BEGIN EXERCISE DATA
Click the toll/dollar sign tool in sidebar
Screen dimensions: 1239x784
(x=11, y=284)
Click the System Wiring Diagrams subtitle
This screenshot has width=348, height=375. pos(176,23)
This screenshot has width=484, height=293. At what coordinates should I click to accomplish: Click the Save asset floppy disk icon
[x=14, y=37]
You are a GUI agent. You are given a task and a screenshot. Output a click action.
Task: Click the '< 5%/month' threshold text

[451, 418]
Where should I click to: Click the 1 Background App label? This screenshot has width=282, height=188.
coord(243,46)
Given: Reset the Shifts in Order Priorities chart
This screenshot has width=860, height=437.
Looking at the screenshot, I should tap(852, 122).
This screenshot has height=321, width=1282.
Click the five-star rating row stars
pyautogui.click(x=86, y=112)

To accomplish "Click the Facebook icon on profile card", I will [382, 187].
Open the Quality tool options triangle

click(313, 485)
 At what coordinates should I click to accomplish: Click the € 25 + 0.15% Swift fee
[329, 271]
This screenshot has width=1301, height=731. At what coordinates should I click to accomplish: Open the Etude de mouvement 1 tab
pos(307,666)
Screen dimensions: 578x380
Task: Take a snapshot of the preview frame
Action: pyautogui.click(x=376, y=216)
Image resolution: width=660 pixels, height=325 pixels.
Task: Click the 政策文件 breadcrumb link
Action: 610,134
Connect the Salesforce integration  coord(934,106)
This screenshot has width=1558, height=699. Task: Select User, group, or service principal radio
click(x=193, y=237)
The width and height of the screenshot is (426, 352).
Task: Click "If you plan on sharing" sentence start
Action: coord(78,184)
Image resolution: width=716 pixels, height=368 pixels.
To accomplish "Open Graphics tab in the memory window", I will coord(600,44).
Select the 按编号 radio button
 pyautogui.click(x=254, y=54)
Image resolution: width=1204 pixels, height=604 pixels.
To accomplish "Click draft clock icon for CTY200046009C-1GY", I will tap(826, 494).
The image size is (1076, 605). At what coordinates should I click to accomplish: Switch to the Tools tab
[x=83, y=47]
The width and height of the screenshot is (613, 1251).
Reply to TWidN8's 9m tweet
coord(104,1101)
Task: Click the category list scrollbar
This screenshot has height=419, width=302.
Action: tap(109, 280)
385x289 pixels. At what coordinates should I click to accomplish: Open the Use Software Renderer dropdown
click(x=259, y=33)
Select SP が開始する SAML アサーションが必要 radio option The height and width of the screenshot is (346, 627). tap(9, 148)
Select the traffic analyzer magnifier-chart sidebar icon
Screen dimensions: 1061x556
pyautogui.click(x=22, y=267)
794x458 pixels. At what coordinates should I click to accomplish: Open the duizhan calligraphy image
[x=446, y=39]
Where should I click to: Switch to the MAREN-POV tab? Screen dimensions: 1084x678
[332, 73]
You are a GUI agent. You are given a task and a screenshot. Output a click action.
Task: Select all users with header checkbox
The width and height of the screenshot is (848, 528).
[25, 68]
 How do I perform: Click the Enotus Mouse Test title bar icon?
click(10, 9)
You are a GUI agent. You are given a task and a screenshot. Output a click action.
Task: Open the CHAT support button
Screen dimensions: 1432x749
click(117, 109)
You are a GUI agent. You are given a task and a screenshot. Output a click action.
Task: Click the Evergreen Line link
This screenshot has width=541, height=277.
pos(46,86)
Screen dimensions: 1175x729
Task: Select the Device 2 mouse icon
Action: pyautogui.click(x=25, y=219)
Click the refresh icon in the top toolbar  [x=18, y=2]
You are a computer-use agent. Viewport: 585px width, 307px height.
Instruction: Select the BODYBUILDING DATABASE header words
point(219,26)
END EXERCISE DATA
◆ YOUR OBJECTIVE:
Copying begins at the line that holds "Click the refresh" and ends at the last line of the data above, with both included and each line kept exactly.

◆ COMPLETED EXERCISE:
Click the refresh icon in the top toolbar  [x=18, y=2]
You are a computer-use agent. Viewport: 585px width, 307px height.
Instruction: Select the BODYBUILDING DATABASE header words
point(219,26)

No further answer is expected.